- What is needed: From the records below, print exactly the lines starting at the one containing "一目惚れした景色 (994, 1504)" and ending at the one containing "袁隆平チームの「巨大稲」が天津で田植え (913, 378)", ends included, and nothing else.

++++ Data extract

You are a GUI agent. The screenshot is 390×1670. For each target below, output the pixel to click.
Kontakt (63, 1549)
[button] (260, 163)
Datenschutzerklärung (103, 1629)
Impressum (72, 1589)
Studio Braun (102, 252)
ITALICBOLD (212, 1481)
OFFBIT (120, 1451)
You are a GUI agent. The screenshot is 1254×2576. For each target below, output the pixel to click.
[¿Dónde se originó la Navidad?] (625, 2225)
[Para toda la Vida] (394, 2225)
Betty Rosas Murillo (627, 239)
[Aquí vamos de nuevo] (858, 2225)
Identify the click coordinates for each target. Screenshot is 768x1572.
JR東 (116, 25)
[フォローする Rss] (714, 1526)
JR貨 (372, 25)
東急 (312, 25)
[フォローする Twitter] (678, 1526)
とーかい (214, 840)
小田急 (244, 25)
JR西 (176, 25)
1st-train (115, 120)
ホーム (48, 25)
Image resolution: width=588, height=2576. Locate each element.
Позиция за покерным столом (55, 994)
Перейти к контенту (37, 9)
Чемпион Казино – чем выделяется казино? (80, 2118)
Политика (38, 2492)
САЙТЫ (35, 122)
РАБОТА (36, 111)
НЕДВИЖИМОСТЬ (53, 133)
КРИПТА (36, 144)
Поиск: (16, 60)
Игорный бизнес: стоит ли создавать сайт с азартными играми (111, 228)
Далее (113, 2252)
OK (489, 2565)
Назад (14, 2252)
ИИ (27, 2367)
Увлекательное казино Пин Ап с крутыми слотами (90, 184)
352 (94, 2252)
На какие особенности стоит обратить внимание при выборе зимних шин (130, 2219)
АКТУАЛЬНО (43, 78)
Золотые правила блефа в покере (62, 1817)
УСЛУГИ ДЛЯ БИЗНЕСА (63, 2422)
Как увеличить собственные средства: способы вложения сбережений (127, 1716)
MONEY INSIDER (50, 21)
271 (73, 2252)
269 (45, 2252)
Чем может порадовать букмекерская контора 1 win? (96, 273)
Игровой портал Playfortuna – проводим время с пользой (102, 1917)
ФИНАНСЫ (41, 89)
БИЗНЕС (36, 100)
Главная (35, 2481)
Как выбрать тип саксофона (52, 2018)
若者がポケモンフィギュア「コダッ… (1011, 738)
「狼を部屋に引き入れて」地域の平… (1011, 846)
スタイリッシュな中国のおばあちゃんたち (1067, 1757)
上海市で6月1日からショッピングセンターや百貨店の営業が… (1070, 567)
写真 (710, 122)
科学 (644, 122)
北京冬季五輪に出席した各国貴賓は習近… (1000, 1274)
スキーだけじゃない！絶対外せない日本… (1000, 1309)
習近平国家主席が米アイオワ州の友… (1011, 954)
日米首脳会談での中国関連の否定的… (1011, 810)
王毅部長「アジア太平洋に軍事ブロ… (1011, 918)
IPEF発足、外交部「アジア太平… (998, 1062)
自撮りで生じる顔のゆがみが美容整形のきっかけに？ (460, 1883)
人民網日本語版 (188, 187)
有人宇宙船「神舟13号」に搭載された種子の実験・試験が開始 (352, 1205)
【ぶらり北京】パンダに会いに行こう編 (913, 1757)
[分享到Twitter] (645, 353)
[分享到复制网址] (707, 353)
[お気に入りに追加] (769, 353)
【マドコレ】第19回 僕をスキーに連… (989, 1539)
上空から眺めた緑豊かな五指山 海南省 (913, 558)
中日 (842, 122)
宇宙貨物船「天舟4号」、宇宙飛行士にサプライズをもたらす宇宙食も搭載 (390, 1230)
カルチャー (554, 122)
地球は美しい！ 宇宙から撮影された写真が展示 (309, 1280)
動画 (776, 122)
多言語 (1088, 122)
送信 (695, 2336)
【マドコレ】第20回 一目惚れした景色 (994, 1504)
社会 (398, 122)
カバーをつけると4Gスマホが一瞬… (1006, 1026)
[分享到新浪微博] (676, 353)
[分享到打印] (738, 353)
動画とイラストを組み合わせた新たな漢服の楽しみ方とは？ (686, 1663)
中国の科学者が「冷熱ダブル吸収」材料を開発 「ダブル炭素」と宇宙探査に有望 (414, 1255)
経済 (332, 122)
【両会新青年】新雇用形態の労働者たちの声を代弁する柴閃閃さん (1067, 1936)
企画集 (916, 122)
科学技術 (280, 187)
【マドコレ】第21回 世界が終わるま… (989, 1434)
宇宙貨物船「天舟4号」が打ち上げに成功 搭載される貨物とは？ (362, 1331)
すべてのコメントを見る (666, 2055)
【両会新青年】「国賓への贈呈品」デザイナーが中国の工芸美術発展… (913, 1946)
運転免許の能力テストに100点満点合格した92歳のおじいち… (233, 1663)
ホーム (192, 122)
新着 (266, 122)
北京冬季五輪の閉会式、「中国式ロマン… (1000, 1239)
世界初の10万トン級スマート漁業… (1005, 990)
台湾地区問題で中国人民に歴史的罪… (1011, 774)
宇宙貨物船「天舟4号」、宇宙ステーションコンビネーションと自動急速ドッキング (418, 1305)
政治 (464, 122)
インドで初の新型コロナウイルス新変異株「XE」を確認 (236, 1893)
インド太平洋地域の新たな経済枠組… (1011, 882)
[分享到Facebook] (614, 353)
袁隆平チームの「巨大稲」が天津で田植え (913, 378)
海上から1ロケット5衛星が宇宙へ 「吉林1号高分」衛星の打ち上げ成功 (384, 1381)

++++++++

- Output of the task:
【マドコレ】第20回 一目惚れした景色 (994, 1504)
社会 (398, 122)
カバーをつけると4Gスマホが一瞬… (1006, 1026)
[分享到新浪微博] (676, 353)
[分享到打印] (738, 353)
動画とイラストを組み合わせた新たな漢服の楽しみ方とは？ (686, 1663)
中国の科学者が「冷熱ダブル吸収」材料を開発 「ダブル炭素」と宇宙探査に有望 (414, 1255)
経済 (332, 122)
【両会新青年】新雇用形態の労働者たちの声を代弁する柴閃閃さん (1067, 1936)
企画集 (916, 122)
科学技術 (280, 187)
【マドコレ】第21回 世界が終わるま… (989, 1434)
宇宙貨物船「天舟4号」が打ち上げに成功 搭載される貨物とは？ (362, 1331)
すべてのコメントを見る (666, 2055)
【両会新青年】「国賓への贈呈品」デザイナーが中国の工芸美術発展… (913, 1946)
運転免許の能力テストに100点満点合格した92歳のおじいち… (233, 1663)
ホーム (192, 122)
新着 (266, 122)
北京冬季五輪の閉会式、「中国式ロマン… (1000, 1239)
世界初の10万トン級スマート漁業… (1005, 990)
台湾地区問題で中国人民に歴史的罪… (1011, 774)
宇宙貨物船「天舟4号」、宇宙ステーションコンビネーションと自動急速ドッキング (418, 1305)
政治 (464, 122)
インドで初の新型コロナウイルス新変異株「XE」を確認 (236, 1893)
インド太平洋地域の新たな経済枠組… (1011, 882)
[分享到Facebook] (614, 353)
袁隆平チームの「巨大稲」が天津で田植え (913, 378)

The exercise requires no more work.